Is a group of Damian Lillard, Wesley Matthews, Nicolas Batum, LaMarcus Aldridge, and [insert center here] good enough, even if that center is a premier guy like Roy Hibbert? There's no scorer on the perimeter, meaning the Blazers will have to wait for Lillard to develop and ride with the streaks of their other wings. This course of action doesn't leave me especially confident. You?

Ryan

I suppose the question is "Good enough for what?" Good enough to make the playoffs? If the Blazers had gotten Hibbert I would have said yes. With a random fill-in center until a better option comes, I'm not so sure. Good enough to challenge the conference elite? No. Every upper-echelon Western Conference team has at least a couple unanswered advantages over that lineup. You could play the "I could see it if things bounced right" game but every decent team could claim that. Say hello to the problems with reloading instead of rebuilding.

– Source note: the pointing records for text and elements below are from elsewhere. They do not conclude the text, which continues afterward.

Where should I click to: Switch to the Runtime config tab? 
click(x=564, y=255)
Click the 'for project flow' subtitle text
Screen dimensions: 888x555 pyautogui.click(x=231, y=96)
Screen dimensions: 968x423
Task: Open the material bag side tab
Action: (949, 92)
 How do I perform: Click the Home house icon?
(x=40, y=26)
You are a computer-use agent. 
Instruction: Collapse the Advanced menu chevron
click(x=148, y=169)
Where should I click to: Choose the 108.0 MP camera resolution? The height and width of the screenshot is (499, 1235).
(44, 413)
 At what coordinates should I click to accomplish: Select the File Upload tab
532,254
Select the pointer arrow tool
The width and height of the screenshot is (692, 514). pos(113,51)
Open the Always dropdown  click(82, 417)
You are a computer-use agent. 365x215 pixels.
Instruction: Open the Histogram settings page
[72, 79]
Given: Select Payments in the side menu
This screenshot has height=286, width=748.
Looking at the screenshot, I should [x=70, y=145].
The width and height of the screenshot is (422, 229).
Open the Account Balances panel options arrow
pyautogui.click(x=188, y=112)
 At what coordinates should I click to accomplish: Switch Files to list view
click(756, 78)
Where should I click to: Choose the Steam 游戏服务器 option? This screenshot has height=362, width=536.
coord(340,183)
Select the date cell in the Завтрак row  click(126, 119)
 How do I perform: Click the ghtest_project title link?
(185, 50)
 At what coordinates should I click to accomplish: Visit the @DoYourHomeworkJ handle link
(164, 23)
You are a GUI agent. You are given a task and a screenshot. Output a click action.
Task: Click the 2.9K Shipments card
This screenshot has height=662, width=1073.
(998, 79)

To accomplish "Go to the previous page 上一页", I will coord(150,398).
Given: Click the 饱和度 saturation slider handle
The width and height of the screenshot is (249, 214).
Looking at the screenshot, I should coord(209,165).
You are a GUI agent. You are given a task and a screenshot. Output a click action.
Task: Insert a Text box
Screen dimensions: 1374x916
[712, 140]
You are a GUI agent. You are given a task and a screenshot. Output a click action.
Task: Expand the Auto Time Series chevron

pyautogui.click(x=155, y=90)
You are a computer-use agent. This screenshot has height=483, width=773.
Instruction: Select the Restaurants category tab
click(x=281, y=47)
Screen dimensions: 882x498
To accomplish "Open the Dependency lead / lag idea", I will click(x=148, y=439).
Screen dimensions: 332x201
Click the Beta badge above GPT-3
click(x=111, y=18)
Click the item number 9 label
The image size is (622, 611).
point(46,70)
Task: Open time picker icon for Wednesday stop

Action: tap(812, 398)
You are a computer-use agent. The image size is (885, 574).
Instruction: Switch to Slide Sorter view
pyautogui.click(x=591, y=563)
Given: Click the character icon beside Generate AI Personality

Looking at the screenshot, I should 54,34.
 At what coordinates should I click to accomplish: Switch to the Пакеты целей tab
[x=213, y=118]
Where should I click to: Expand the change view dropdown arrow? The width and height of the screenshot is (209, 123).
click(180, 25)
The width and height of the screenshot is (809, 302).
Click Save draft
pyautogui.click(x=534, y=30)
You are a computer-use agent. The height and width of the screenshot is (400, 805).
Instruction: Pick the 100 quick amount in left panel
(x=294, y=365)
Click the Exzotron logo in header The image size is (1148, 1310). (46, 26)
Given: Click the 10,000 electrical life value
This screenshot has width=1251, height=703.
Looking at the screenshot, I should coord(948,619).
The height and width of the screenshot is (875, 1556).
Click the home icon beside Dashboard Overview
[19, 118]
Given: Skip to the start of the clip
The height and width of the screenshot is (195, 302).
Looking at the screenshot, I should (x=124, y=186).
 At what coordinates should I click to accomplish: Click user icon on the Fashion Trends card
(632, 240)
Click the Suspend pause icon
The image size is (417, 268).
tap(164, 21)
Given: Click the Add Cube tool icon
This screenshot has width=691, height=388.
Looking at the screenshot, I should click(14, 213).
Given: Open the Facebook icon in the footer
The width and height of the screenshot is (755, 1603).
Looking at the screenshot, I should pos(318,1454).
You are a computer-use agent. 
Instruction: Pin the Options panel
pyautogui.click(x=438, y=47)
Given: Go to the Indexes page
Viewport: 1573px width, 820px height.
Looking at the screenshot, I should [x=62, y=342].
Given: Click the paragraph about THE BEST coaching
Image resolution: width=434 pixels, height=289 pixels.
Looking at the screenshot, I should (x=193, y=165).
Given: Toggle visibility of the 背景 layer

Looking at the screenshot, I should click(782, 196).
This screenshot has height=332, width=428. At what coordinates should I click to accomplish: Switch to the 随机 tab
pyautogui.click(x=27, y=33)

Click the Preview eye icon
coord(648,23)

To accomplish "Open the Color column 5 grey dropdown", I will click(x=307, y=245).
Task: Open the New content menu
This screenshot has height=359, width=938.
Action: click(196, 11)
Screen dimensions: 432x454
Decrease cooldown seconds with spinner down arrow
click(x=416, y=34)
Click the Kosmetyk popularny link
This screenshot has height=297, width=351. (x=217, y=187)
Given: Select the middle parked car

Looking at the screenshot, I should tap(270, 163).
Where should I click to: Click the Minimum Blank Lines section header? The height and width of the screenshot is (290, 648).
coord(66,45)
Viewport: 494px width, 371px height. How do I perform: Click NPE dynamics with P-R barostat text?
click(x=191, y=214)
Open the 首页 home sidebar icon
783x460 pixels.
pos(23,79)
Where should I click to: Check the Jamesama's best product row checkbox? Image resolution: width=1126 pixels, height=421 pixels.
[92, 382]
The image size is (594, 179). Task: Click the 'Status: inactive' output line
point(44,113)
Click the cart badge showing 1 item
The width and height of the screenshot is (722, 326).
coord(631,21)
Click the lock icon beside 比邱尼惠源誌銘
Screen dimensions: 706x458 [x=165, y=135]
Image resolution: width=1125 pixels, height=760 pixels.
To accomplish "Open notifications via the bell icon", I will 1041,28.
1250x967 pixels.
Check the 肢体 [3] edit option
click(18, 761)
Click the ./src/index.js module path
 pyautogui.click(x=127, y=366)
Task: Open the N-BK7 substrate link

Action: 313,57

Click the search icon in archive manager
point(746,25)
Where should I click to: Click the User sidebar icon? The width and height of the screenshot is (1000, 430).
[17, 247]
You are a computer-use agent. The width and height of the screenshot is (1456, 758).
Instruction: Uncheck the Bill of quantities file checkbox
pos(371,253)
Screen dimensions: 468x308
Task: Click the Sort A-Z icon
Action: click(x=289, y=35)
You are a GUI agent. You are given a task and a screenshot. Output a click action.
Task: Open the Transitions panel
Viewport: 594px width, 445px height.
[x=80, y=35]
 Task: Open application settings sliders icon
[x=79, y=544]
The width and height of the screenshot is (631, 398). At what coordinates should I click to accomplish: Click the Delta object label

It seems pretty clear that the Blazers are depending on Lillard becoming an all-league point guard at some point if this is the lineup they're running with, especially since Hibbert is apparently no longer on the table. That's the only scenario in which I see a serious upward trend with this combination. But that's going to take time. Even then the more likely result is a return to the lower half of the playoff bracket and a dead end. Realistically Lillard is going to be the hope of the next, completely different generation of Trail Blazers, not the savior of the current generation.

You know, if you zapped back to 2009 and told me that Greg Oden would be an unsigned free agent, Brandon Roy would be signing with the Timberwolves, Nate McMillan would be gone, Nicolas Batum would be trying to force a trade to Minnesota, the Blazers would be in the lottery, and Portland's hopes for resurgence would rest with a rookie point guard from Weber State I would have said you were crazy or asked how big was the meteor that hit the city. It's true now. It's all true. What kind of Bizarro world do we live in anyway?

From this point forward I expect the Blazers to explore trade options to reshape the team. But let's face it, removing this year's draftees from the mix they have three core players and a ton of non-valuable ones. That's not a promising outlook. Assuming they're not going to pull out a miracle Nolan Smith for an All-Star trade, they're left dismantling their core and starting over. I suppose that's your answer. If you just want an 8th seed in the West you can probably get that with an addition or two. But I'm not confident in the potential of this lineup over the long haul. I think we see maybe one more season of the Blazers we recognize and then a new long-term plan goes into effect.